Jenson Button has reiterated that he wants to drive a competitive car next year, although Ross Brawn’s team have given no indication that the 2010 progress has been compromised by the dedication needed for the successful 2009 campaign. However, in recent years we have seen a troubled season follow a very successful season with Ferrari triumphing in 2008 in the constructors, only to struggle with the 2009 F60.
As I’ve said many times before, Jenson wants to drive a car which is capable of winning the next world championship.
We’ve been talking about possible terms for 2010 with Brawn for months and we’re not being difficult or unreasonably expensive in our demands for Jenson. In fact we’ve given up quite a lot of negotiating ground in our discussions with them.
I think it’s also important that Jenson wants to feel valued in whatever situation he finds himself next season. He needs to explore all the feasible options. Richard Goddard, Button’s Manager.
The McLaren car may look very tempting for Button at the moment, and the team are proven winners in the sport with a long and successful history. The Woking team will continue with the Mercedes-Benz engine, the very same that helped propel Button to multiple wins in 2009. The team are highly organised, very dedicated and managed to turn around what was a terrible car at the beginning of the season to a race winner.
However, while driving for the famous McLaren name will appeal, particularly if a long-term deal can be struck, Button would have to face partnering fellow Briton Lewis Hamilton. For the team, this isn’t the best situation as squads prefer to have drivers of different nationalities. This helps the team appeal to a wider range of sponsors which is ultimately hoped to bring in more money and therefore a larger budget to develop the car with.
From a driver’s standpoint though, going up against Lewis Hamilton may not be the wisest career move. Hamilton is very much the number one at the team, and although recently this has come about due to his dominance over team mate Heikki Kovalainen, when Fernando Alonso sat in the sister McLaren, fireworks were whizzing and banging all year. Needless to say, the relationship soured.
And that point brings me neatly onto drivers who switch teams after winning the drivers title. History tells us that sometimes it can prove to be an inspired move, but other times it also proves to be an unmitigated disaster.
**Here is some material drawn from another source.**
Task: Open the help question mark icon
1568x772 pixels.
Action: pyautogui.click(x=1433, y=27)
In 2006 Fernando Alonso took his second successive title with the resurgent Renault team, the fruits of his labour finally paying off. His performances for the Anglo-French squad were inspiring and the Spaniard seemed very much at home with the Enstone-based team. However, in late 2005 Alonso announced his move to McLaren and shocked the Formula One world by seemingly turning his back on the team that he had been so successful with.
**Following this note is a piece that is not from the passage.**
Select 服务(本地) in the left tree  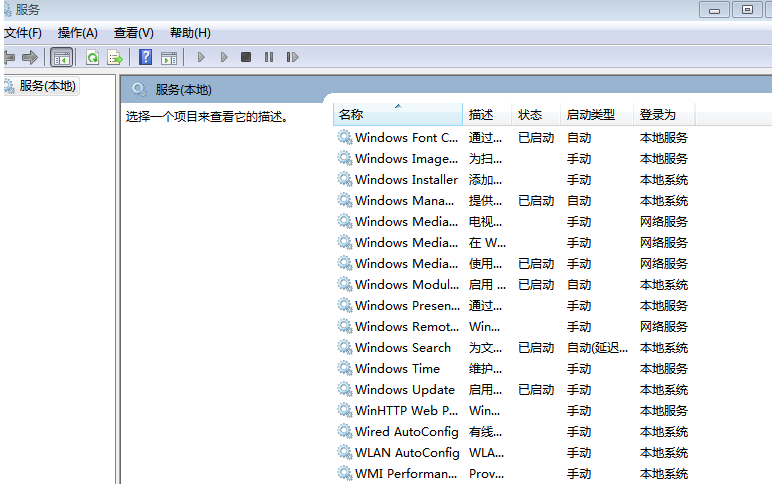point(46,86)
Of course, Alonso’s 2007 campaign didn’t go ultimately well, with controversial moments a’plenty centred around Alonso’s relationship with the team and team mate. Despite this though, the switch could be argued as one of the more inspired moves. The McLaren MP4-22 was a race winner and both drivers narrowly missed out on the title. Both Alonso and Hamilton collected 109 points each throughout the year, while eventual champion Kimi Raikkonen stole the show with 110 – it was one of the closest championships on record.
Due to other events that occurred away from the actual event of racing on the track, McLaren failed to seal the 2007 constructors title having been disqualified. The point remains though, that Alonso made the right call in terms of car competitiveness. The highest placed Renault driver of 2007 was Heikki Kovalainen, who amassed 30 points by the time the final race was over.
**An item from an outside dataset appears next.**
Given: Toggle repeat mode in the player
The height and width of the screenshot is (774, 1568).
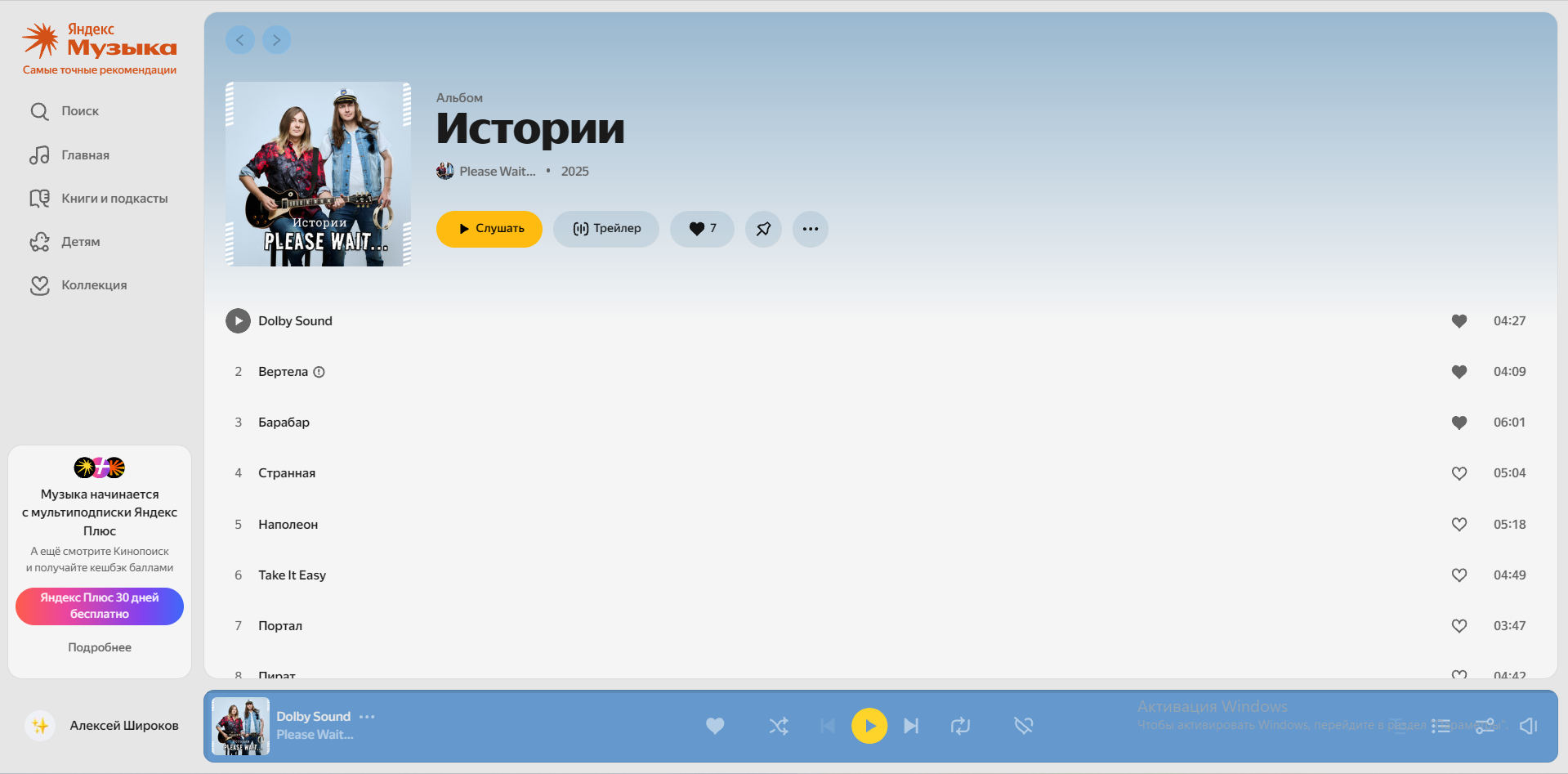Looking at the screenshot, I should point(960,726).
In 1996, Damon Hill was ejected from the Williams team as the bosses favoured Heinz-Harald Frentzen to partner Jacques Villeneuve. Although Hill’s move from the team wasn’t of his own wishing, the Briton still switched squads immediately after winning the drivers title.
Hill was an in-demand driver at the time and although getting on in terms of age, still had plenty to offer. I remember exactly where I was when I heard which team the champion had chosen, and it wasn’t who many of us were expecting. Eddie Jordan’s team were courting the first championship-winning son of a championship winner, but when the announcement came, it was Arrows who made the headlines. More so because the small team had never won a race before and had spent much of their time towards the rear of the grids.
The 1997 campaign was difficult for Hill and although the car improved massively and a near-win in Hungary lifted spirits, Damon had finally decided that perhaps Jordan was a better move and switched prior to the 1998 season. Although Hill’s move from Williams to Arrows was courageous, it ultimately was not successful.
Just one year prior to Damon’s team move there was another that also grabbed headlines the world over. Michael Schumacher had burst on to the racing scene and had taken the 1994 and 1995 drivers titles, albeit in contentious circumstances. The second championship for Schumacher also brought with it the constructors title for his team, Benetton. However, in 1995 Michael decided that he wanted to drive for one of the sports more famous and prestigious names, Ferrari.
Now, if we regard only the 1996 season, Schumacher’s move was a complete disaster. Ferrari had completely redesigned the car in anticipation of the arrival of the world champion and Schumacher’s season spent behind the F310 will be one he may want to forget. The German still managed three victories, one of which came at the saturated Spanish Grand Prix and is often regarded as one of the sport’s greatest drives. Although the actual move was a disaster, we cannot really consider it to be one over the longer term though, simply because Schumacher went on to take five further titles with Ferrari and dominate the sport for many years.
Of course, there are many more champions who have sought greener grass after being awarded the drivers title, some of whom found greater success while others found more time to polish the trophy they received the year previous. If Jenson has been offered a drive at McLaren, it will take a lot of thought and deliberation before a decision can be reached. Needless to say though, the Formula One world waits with abated breath.
let’s not forget that Brawn is complicit in this. Numerous stories abound with how Jenson “went to bat” for Brawn 12 months ago, both in the press and allegedly behind the scenes to sponsors and investors, working hard to retain faith in Brawn’s initiatives.
He took a substantial pay cut and reportedly paid his own way to all the races last year, which to most of us in the business world equates to a startup option – substitute cash today for “stock” tomorrow.
Admittedly not knowing the full story, it does sound as if Brawn feels giving him the championship was enough and there is no additional benefit for Jenson. It sounds as if by GP driver standards that Jenson is very reasonable in his pay requests, especially considering the commitment and faith he demonstrated in the team all of last year, well prior to sitting in that car.
I agree that a move to McLaren vs. Lewis might not be the best for his standing, but I think the way Brawn are playing him is pretty lame.
Most drivers who win Championships usually get some kind of hike in their salary.
But what about Button? His record is one of mostly mid field results with an occasional second or third. Overall he simply is not the same quality of driver like Schumacher or Alonso or Hamilton who regularly perform and attain results from cars that only they could do so in.
Of course I am generalizing but my point is to say Buttons success came from a car that gave completely unexpected results and he happened upon it at the exact right moment and collected enough points to hang on for the Championship.
Does he deserve a big payday for that?? I am not sure, actually I don’t think so. I believe that a dozen or so current drivers could have easily done what Jensen did if they were in his shoes. So why should he be paid for it??
He surely must realize that he got very lucky in 2009 and that his own skill isn’t what most would call ” being one with Schumacher” and therefore I question why he should deserve the big payday.
Being World Drivers Champion has benefits that come with the title and are worth more than just having dollar bills or should I say Euros, in your pocket.
Jensen Button is a good guy and deserves what he can get. I wonder if he has already been to the top of the hill and now is at that next stage of a career. I wish him well and do not believe he will ever win another race.